START INFORMATION

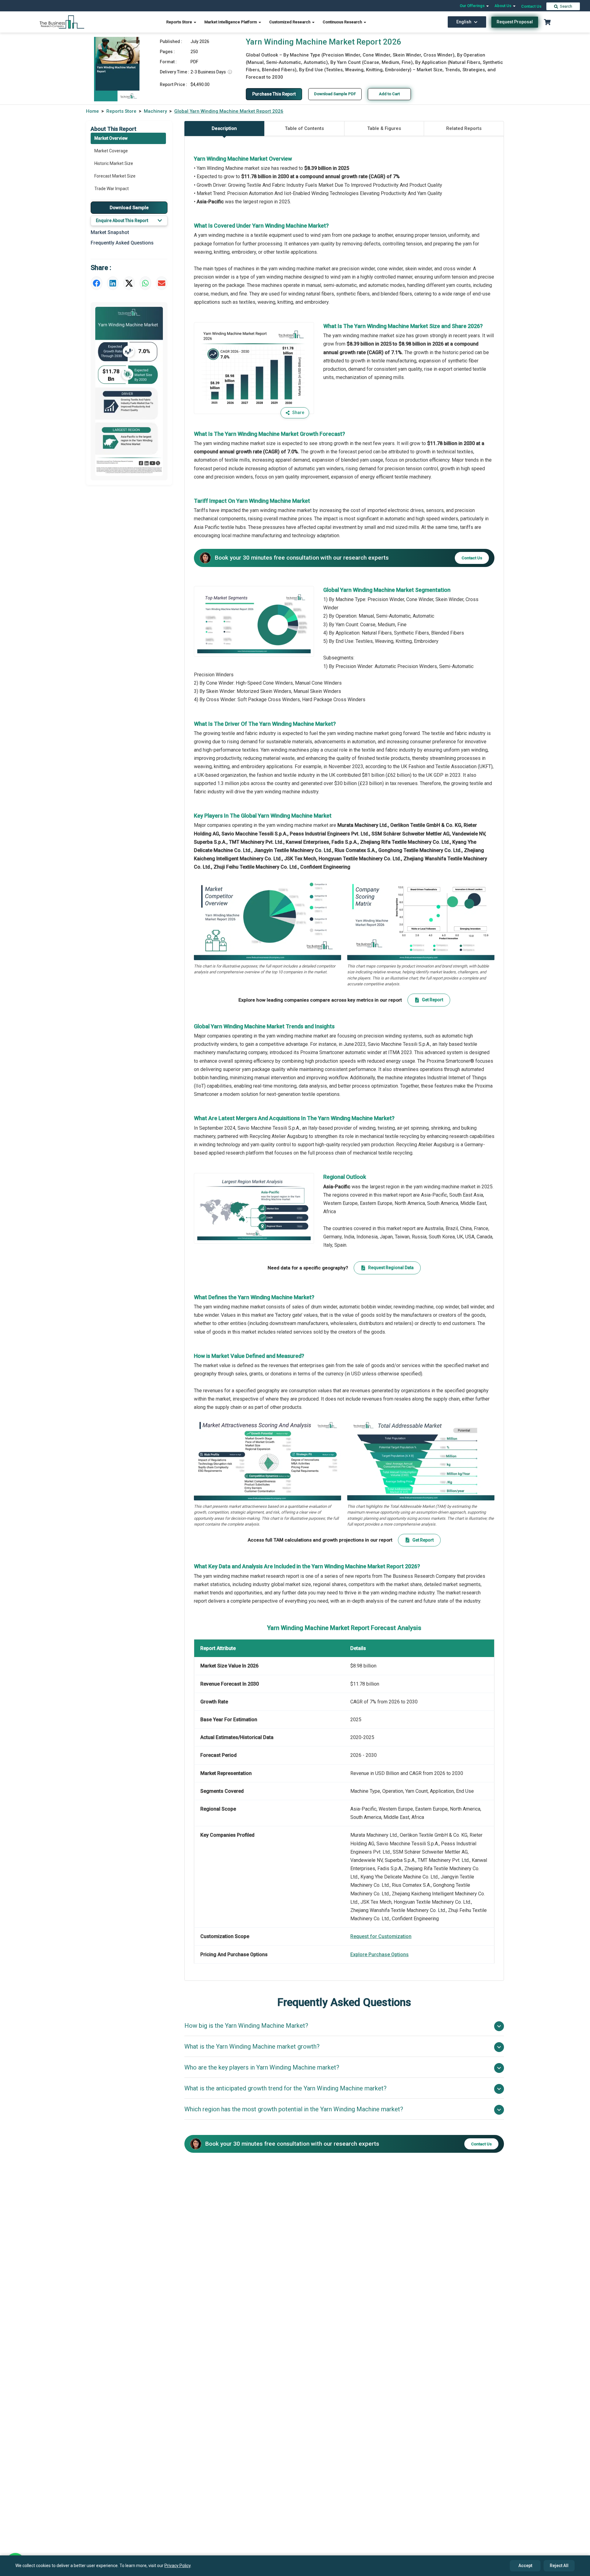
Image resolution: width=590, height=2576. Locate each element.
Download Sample (129, 207)
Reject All (559, 2565)
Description (224, 128)
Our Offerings (473, 5)
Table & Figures (384, 128)
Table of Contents (304, 128)
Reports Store (179, 22)
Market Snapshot (110, 232)
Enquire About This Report (122, 220)
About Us (503, 5)
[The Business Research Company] (62, 22)
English (463, 21)
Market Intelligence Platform (231, 22)
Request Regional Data (391, 1267)
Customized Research (290, 22)
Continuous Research (343, 22)
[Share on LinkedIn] (113, 283)
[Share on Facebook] (96, 283)
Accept (525, 2565)
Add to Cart (389, 94)
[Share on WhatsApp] (145, 283)
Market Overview (111, 138)
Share (298, 412)
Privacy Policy (177, 2565)
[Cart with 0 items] (547, 22)
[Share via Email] (161, 283)
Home (92, 111)
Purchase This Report (274, 94)
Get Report (432, 999)
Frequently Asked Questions (122, 243)
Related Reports (464, 128)
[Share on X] (129, 283)
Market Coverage (111, 150)
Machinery (155, 111)
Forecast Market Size (115, 176)
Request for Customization (380, 1936)
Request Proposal (515, 21)
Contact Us (531, 6)
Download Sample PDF (335, 94)
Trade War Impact (111, 188)
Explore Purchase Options (379, 1954)
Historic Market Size (113, 163)
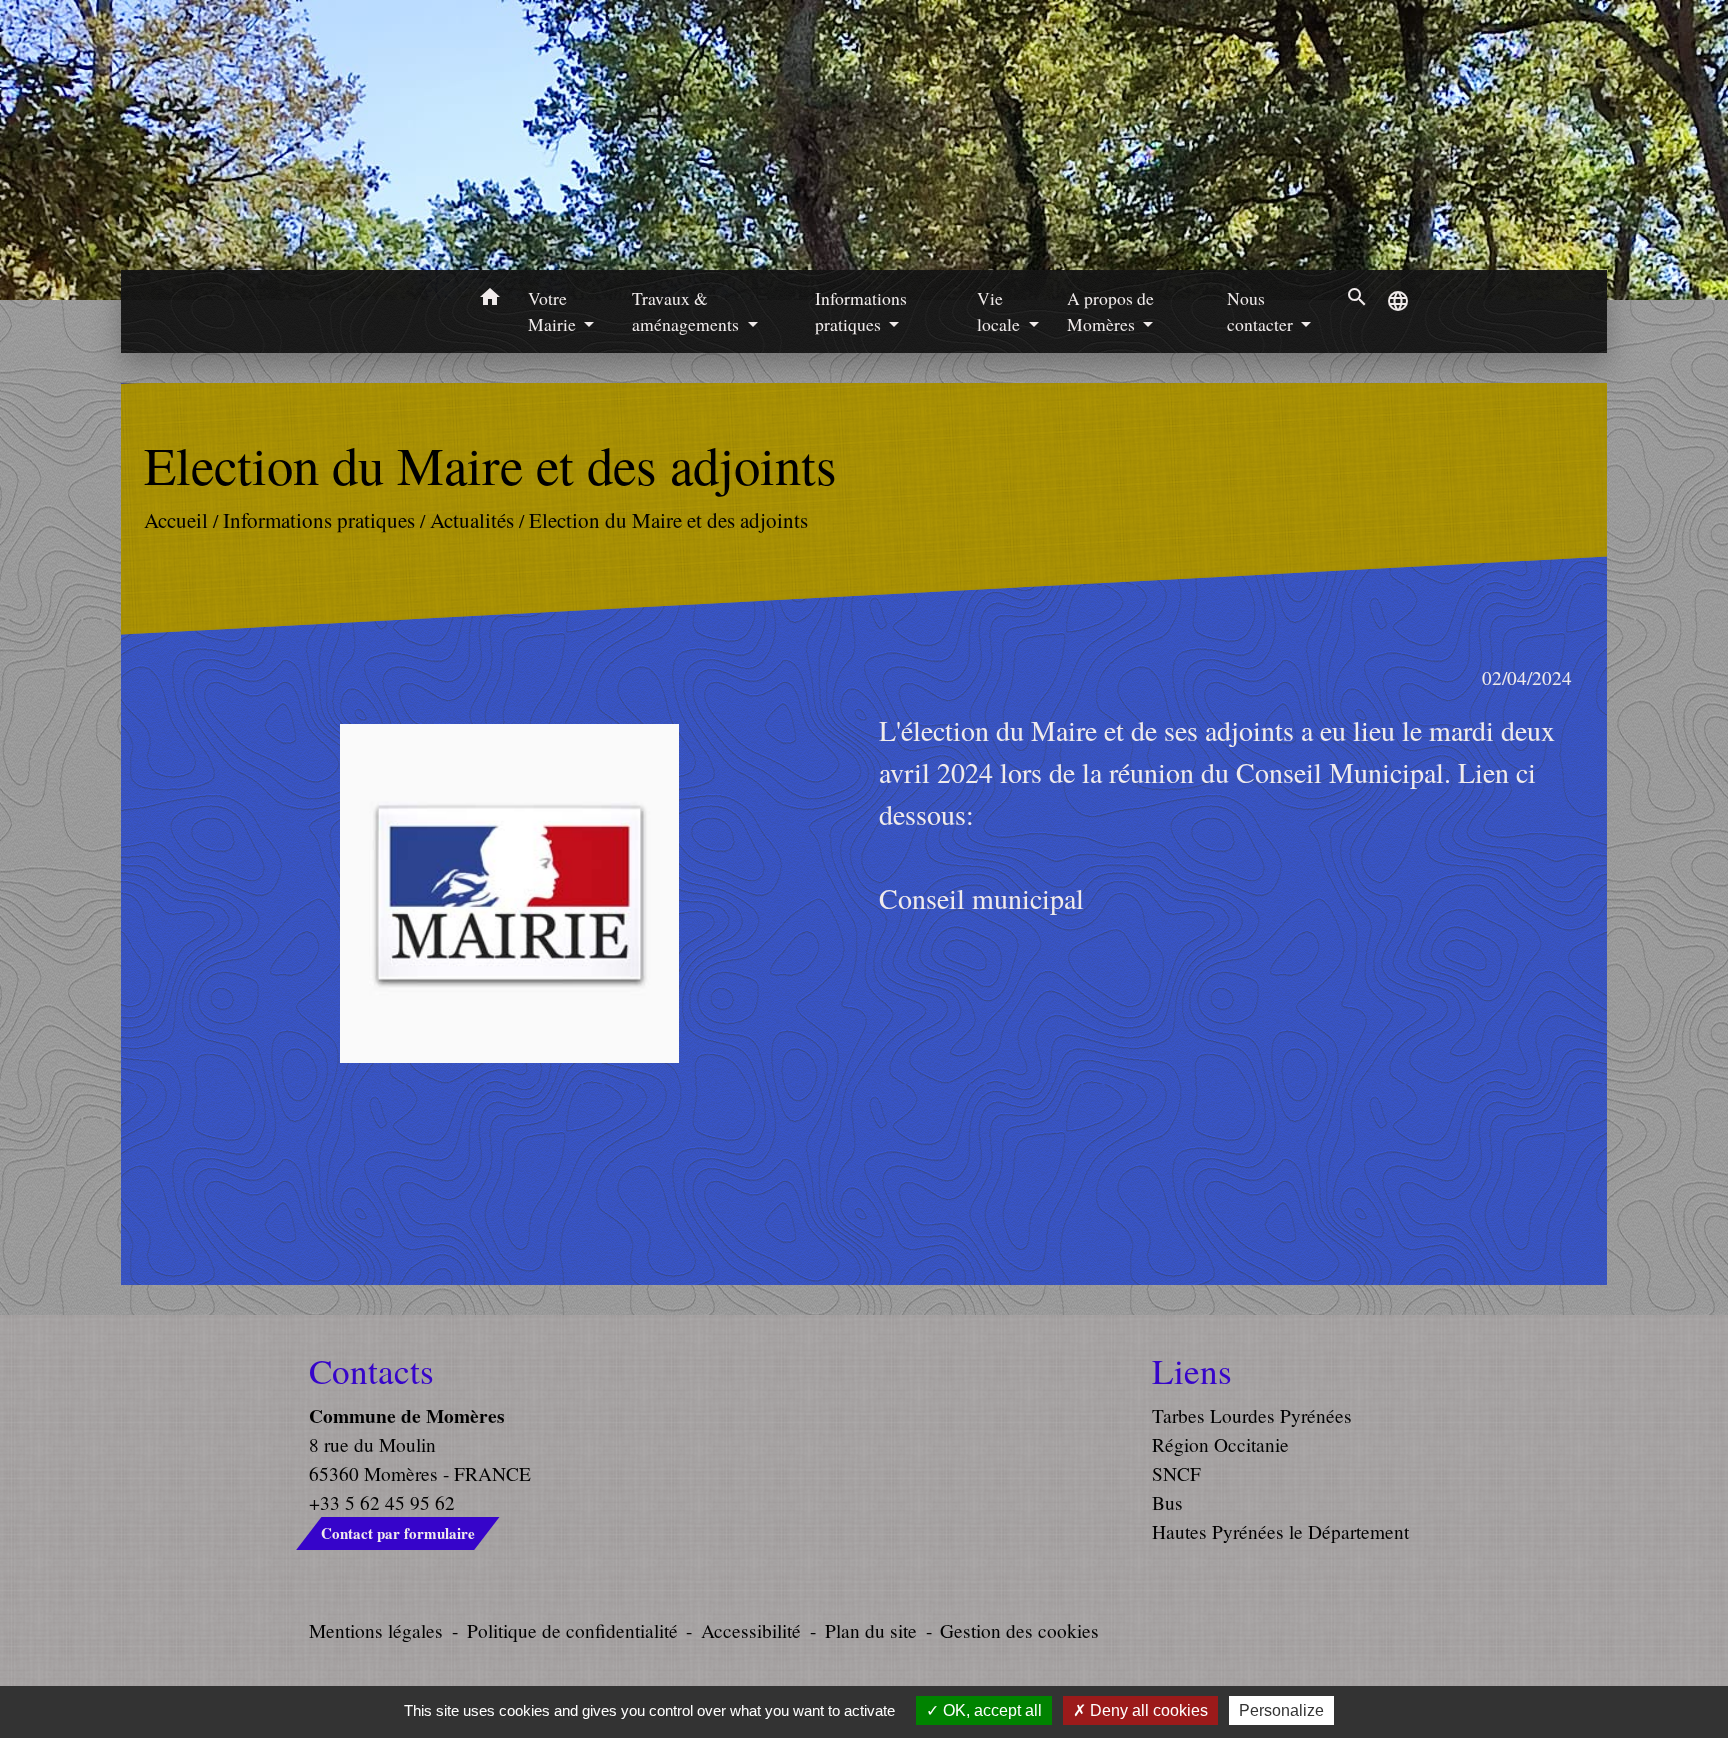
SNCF (1176, 1473)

END INFORMATION

Every line from the one containing "Add to Cart (389, 94)" through the final line of the records above is to be written out exactly; nothing else, and no pictures.

Add to Cart (389, 94)
[Share on WhatsApp] (145, 283)
Market Overview (111, 138)
Share (298, 412)
Privacy Policy (177, 2565)
[Cart with 0 items] (547, 22)
[Share via Email] (161, 283)
Home (92, 111)
Purchase This Report (274, 94)
Get Report (432, 999)
Frequently Asked Questions (122, 243)
Related Reports (464, 128)
[Share on X] (129, 283)
Market Coverage (111, 150)
Machinery (155, 111)
Forecast Market Size (115, 176)
Request for Customization (380, 1936)
Request Proposal (515, 21)
Contact Us (531, 6)
Download Sample PDF (335, 94)
Trade War Impact (111, 188)
Explore Purchase Options (379, 1954)
Historic Market Size (113, 163)
SNCF (1176, 1473)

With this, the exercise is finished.